Aviva Kempner
Producer/Director/Writer
Award-winning filmmaker Aviva Kempner has been making independent films since 1979
Washington, DC based filmmaker Aviva Kempner makes award winning documentaries about underknown Jewish heroes for 44 years. Kempner just completed A Pocketful of Miracles: A Tale of Two Siblings, which chronicles the heroism of the two Ciesla Foundation namesakes, Helen Ciesla Covensky and David Chase—siblings who survived the Holocaust separately and managed to reunite after the war. She just co-directed, co-wrote and co-produced Imagining the Indians: The Fight Against Native American Mascoting, a documentary on the movement to remove Native American names, logos, and mascots from the world of sports. Her The Spy Behind Home Plate is about baseball player and OSS spy Moe Berg. Kempner launched the SEW: Sports Equality for Women website which strives to amplify the stories and voices of women in sports.
She made Rosenwald, a documentary about how philanthropist Julius Rosenwald partnered with Booker T. Washington in establishing over 5,000 schools with African Americans in the Jim Crow South.
She also made Yoo-Hoo, Mrs. Goldberg, about Gertrude Berg who created the first television sitcom and Peabody awarded The Life and Times of Hank Greenberg, about the Hall Famer slugger who faced anti-Semitism during the 30s. She also produced the award-winning Partisans of Vilna, about Jews fighting the Nazis.
She is presently making a film on screenwriter, journalist and activist Ben Hecht, who exposed the horrors of the Holocaust to the American public and advocated to bring more Jews to US shores and helped bring survivors to a permanent Jewish home in Palestine.Kempner is also making Pissed Off, a documentary short exploring the struggles faced by female lawmakers in Congress who advocated for potty parity in the United States Capitol.
A member of the Academy of Motion Picture Arts and Sciences, Kempner is a voting rights and statehood advocate for Washington, D.C. and proudly serves on the board of DC Vote.
Alison J. Richards
Associate Producer
Alison Richards has worked in documentary film and television production and research since 2001.
.
She was most recently the Associate Producer for the special DVD package of Aviva Kempner’s historical documentary, Rosenwald, which includes four hours of bonus features and an educational packet.

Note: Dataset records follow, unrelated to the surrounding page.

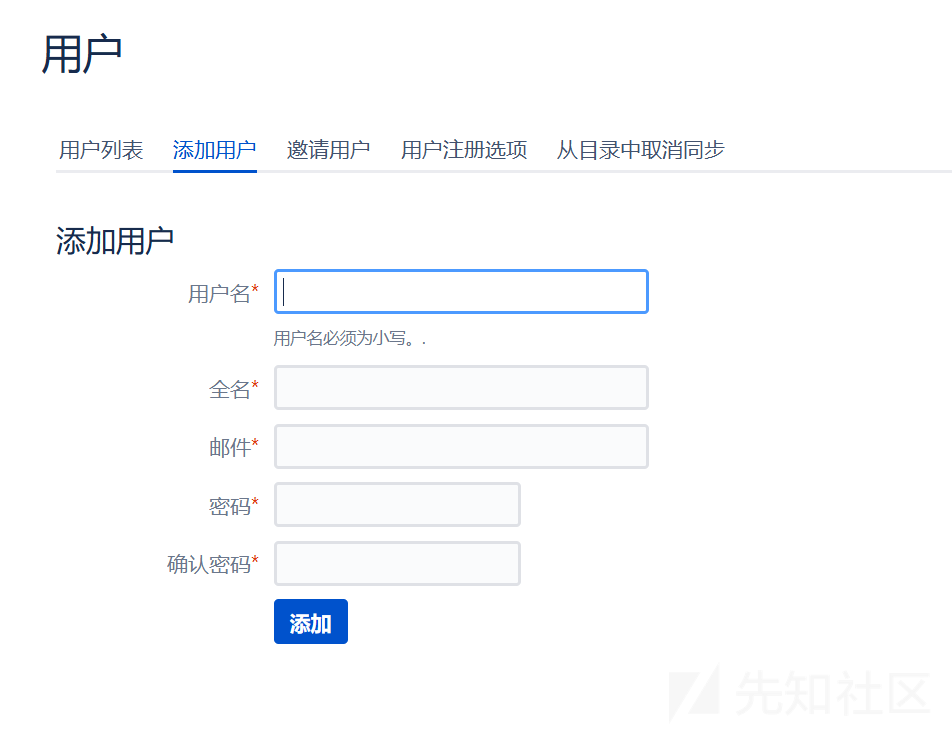Click the blue 添加 button
The height and width of the screenshot is (729, 952).
coord(310,621)
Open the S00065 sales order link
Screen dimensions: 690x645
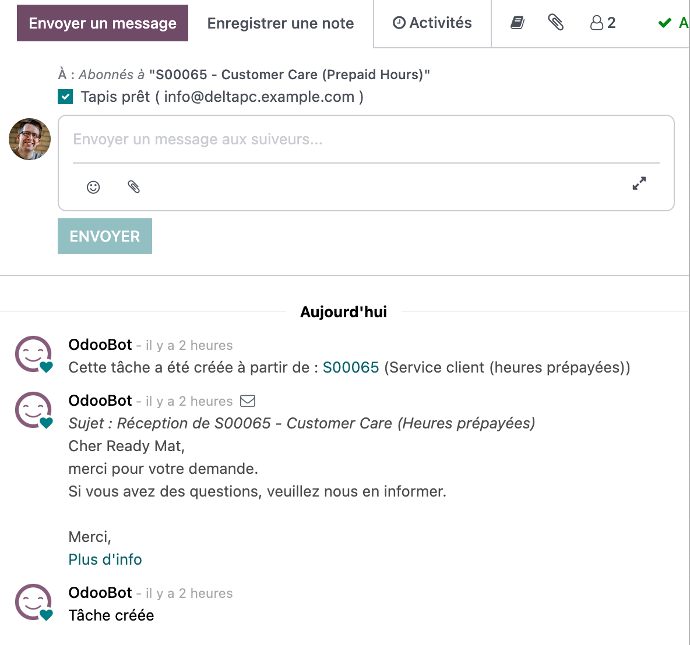point(350,367)
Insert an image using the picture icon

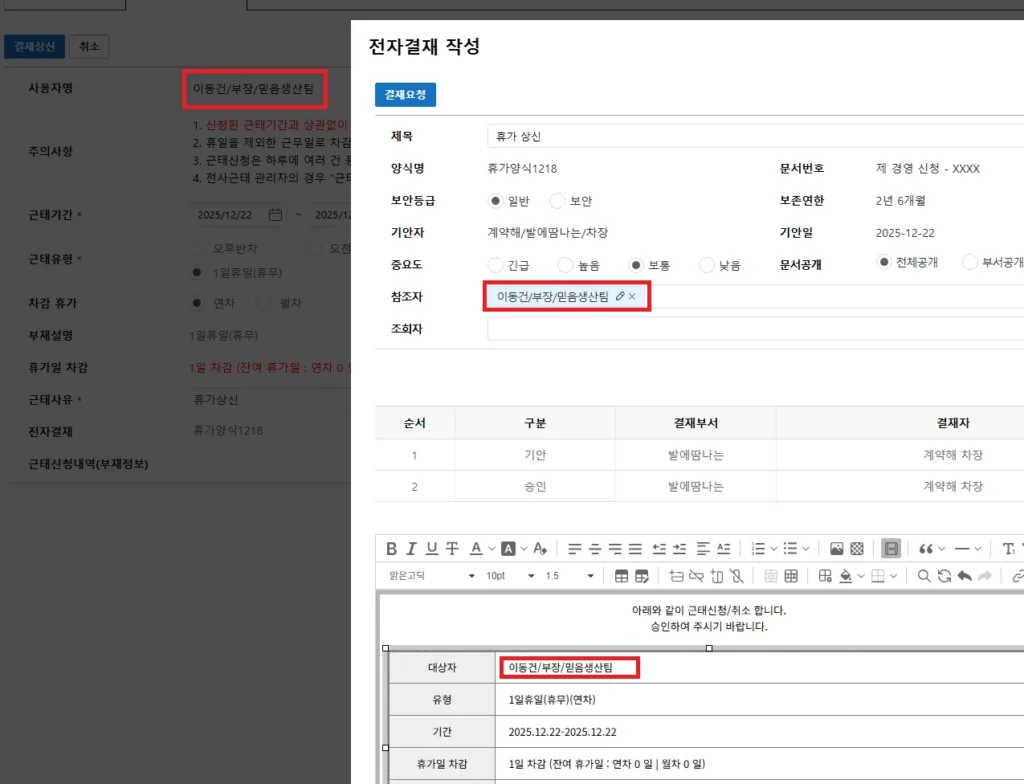pos(837,548)
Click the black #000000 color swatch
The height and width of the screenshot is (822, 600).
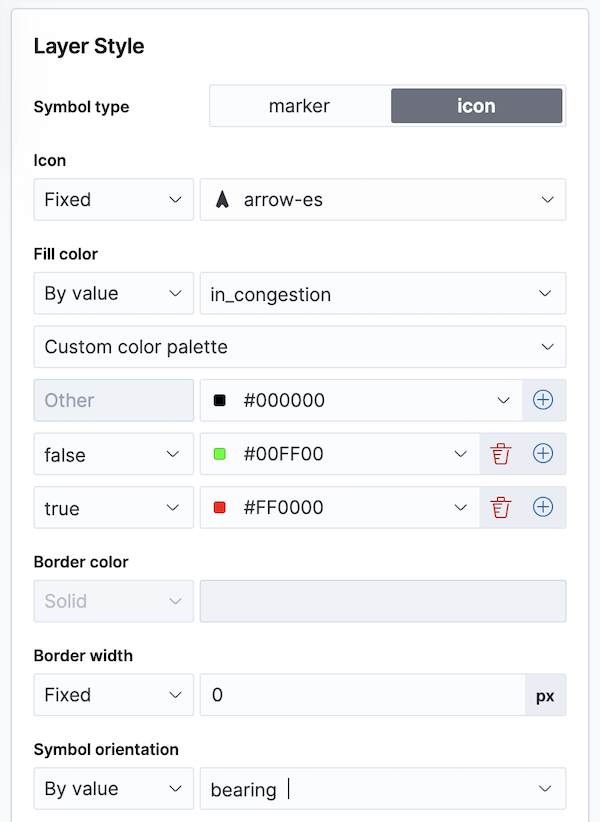coord(220,401)
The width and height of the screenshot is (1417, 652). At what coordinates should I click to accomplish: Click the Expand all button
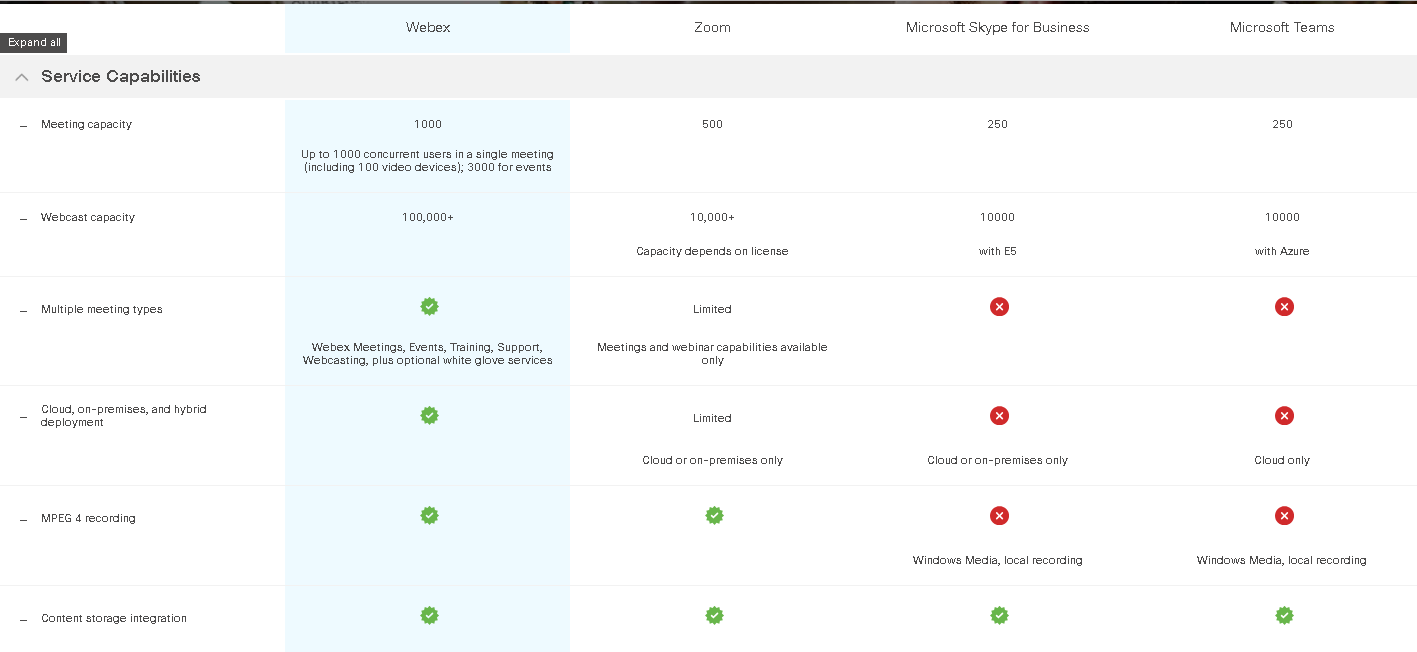coord(33,42)
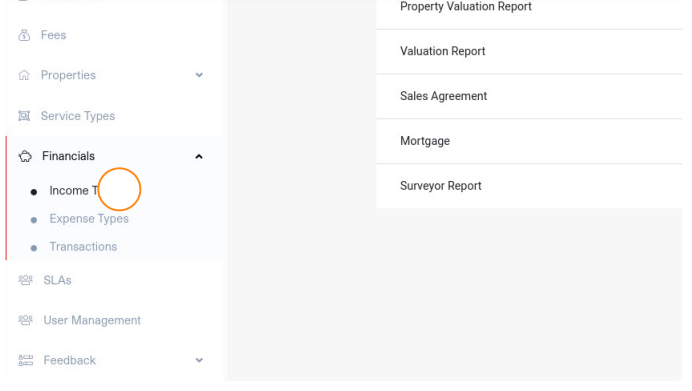Click the Properties house icon
This screenshot has height=391, width=692.
24,75
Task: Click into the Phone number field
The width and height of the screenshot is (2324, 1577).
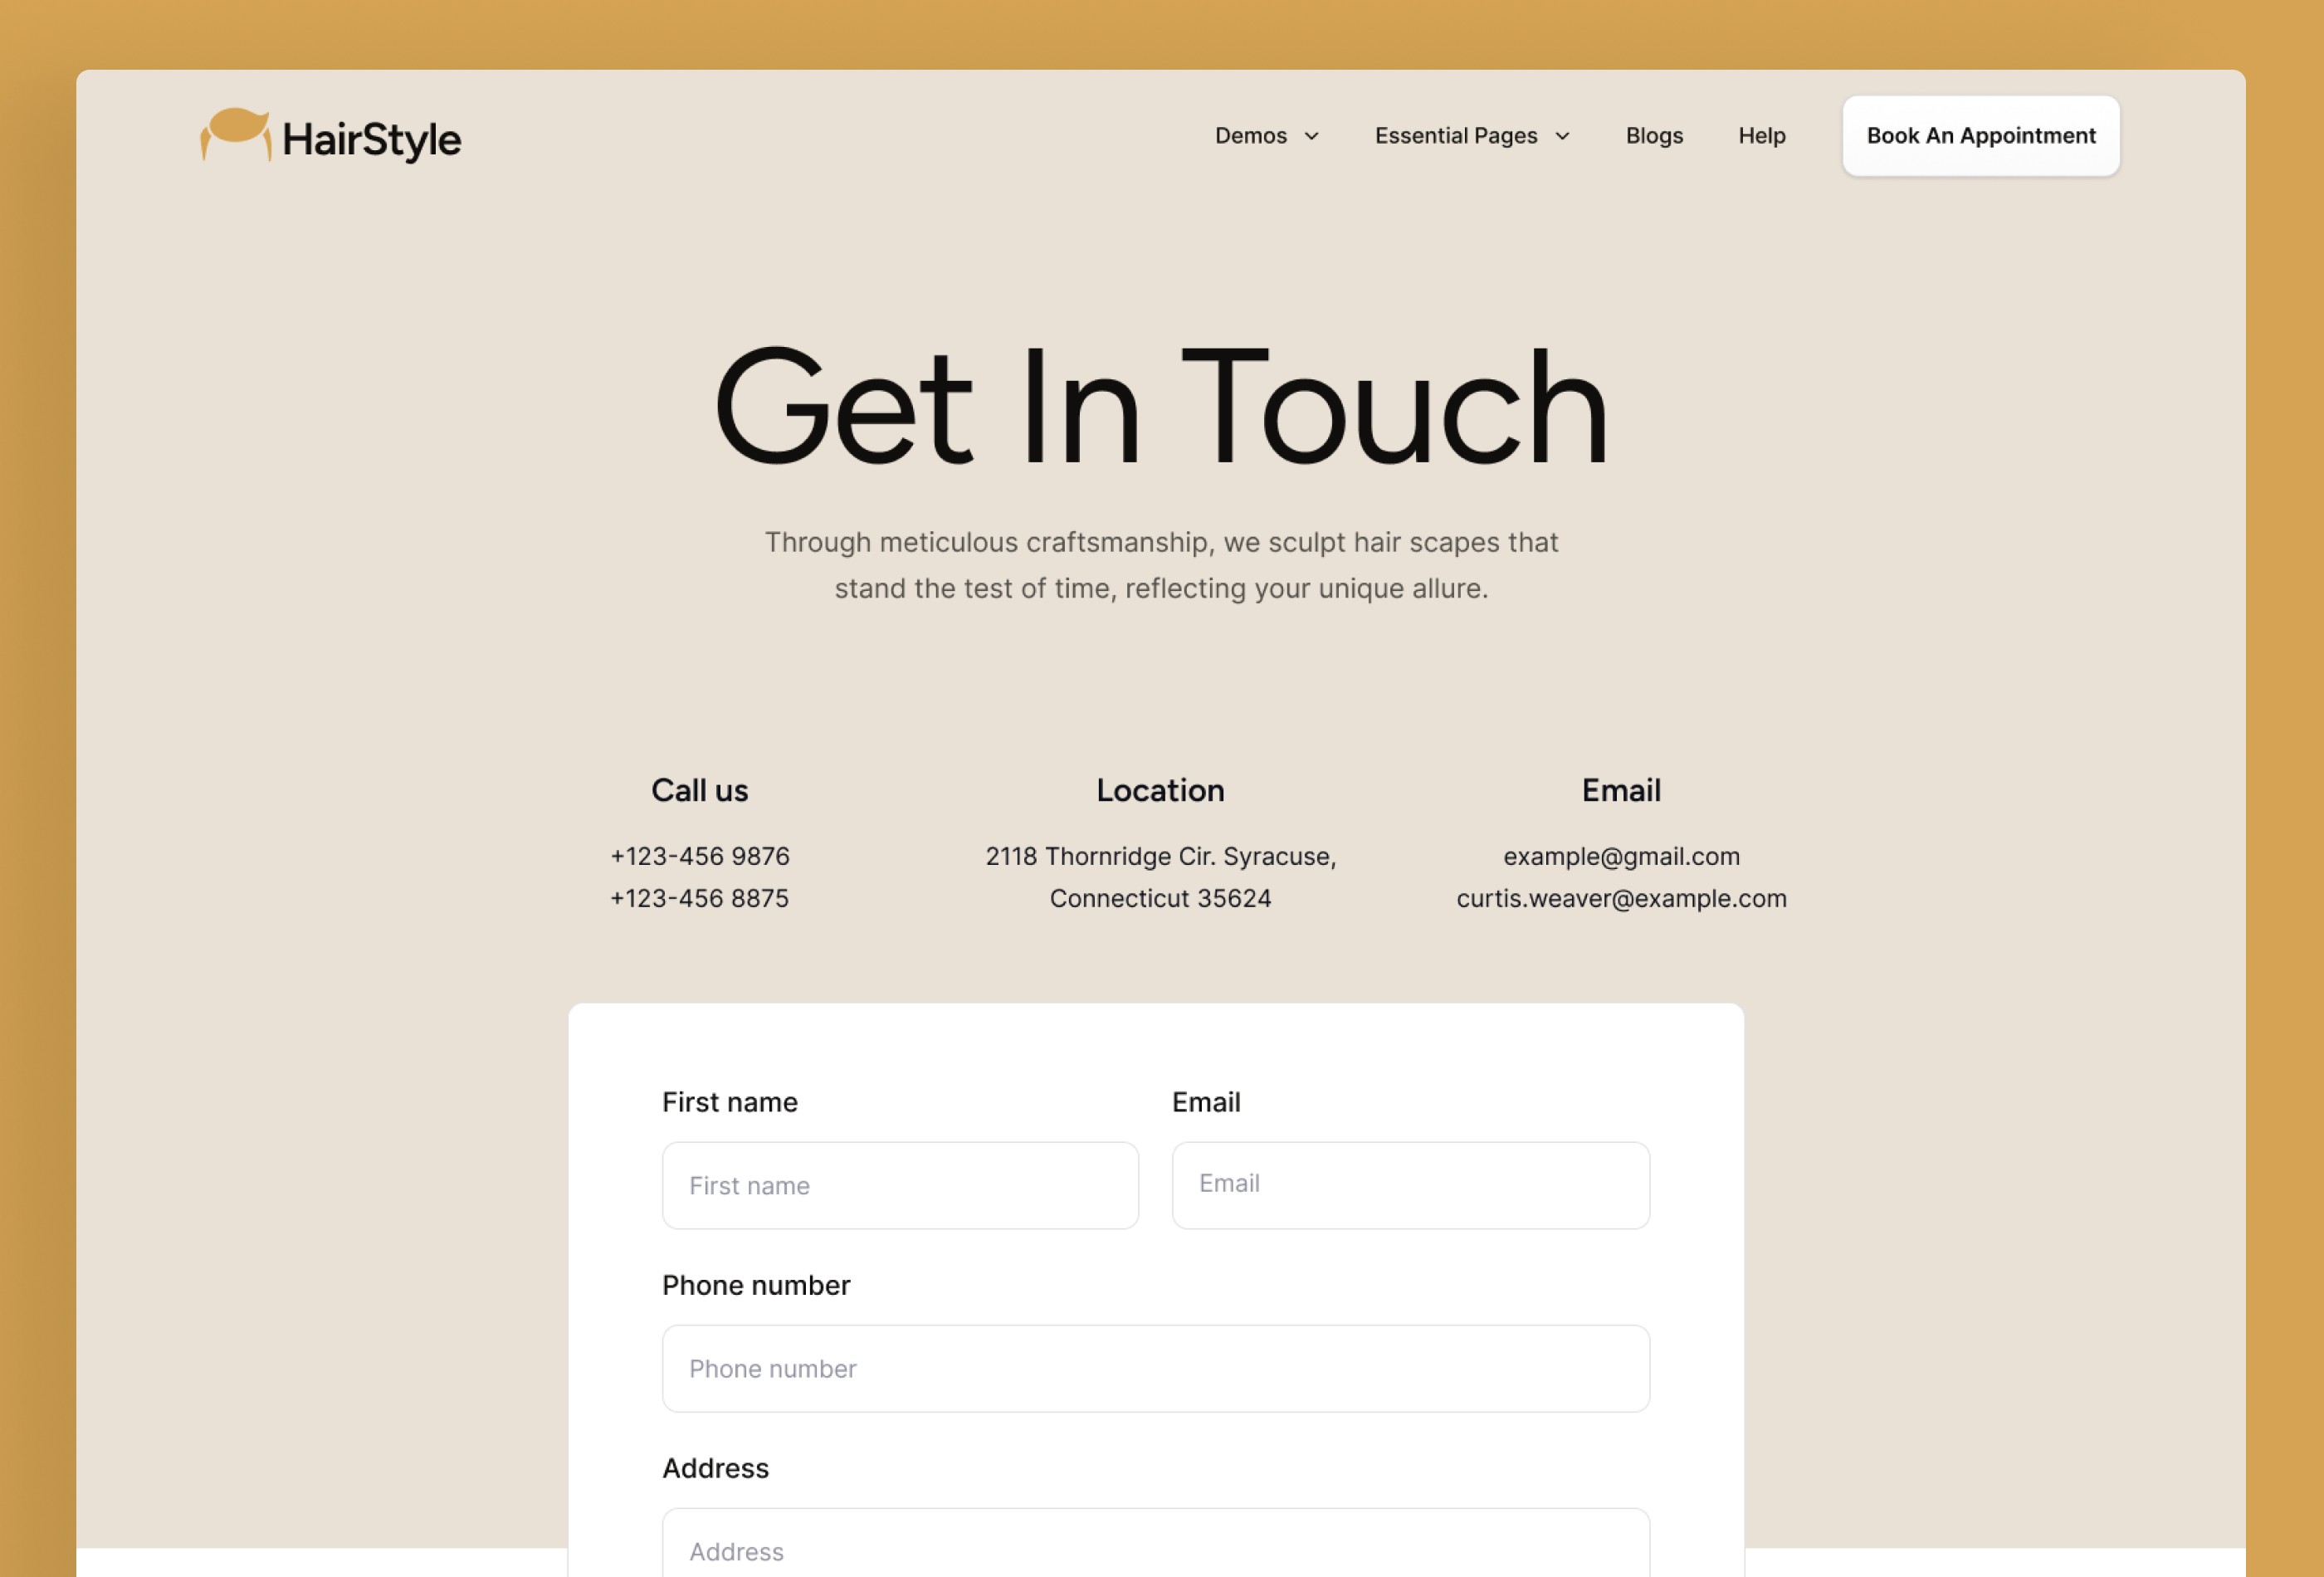Action: click(1156, 1369)
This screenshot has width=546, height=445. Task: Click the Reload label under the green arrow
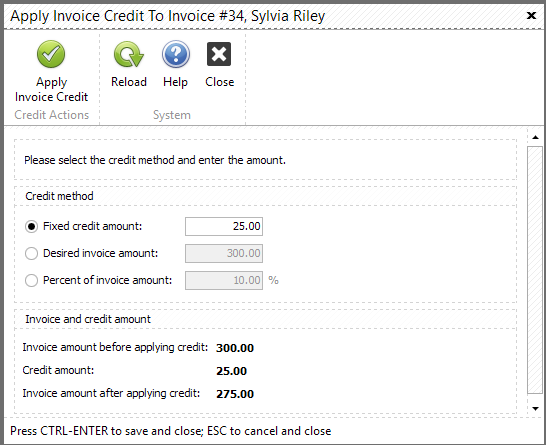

Richards was associate producer of NOVA’s Spies that Fly, a history of unmanned aerial vehicles. Her work in research and production also includes Smithsonian’s Stories from the Vaults with Tom Cavanagh, a behind-the-scenes look at the Smithsonian Institution, the world’s largest museum complex; the WGBH Emmy Award-winning story, Why the Towers Fell, about the collapse of the World Trade Center; NOVA’s Bioterror: Coping with the New Reality; the WGBH Peabody award-winning series Building Big with David Macaulay: Bridges, Domes, Skyscrapers, Dams, Tunnels; and the independent film, Tale of the Tongs.
Richards received a Master’s in Documentary Film from American University and a certificate in CopyrightX from Harvard’s Berkman Center for Internet and Society. She serves on the St. Albans Development Committee and Harvard College Leadership Committee. In addition to documentary film work, Richards was a Peace Corps Volunteer, grew up in Southern California and has a BA degree in English from the University of California at Irvine. She and her husband Ron Dreben have lived in Washington DC for the past 25 years and have a son James.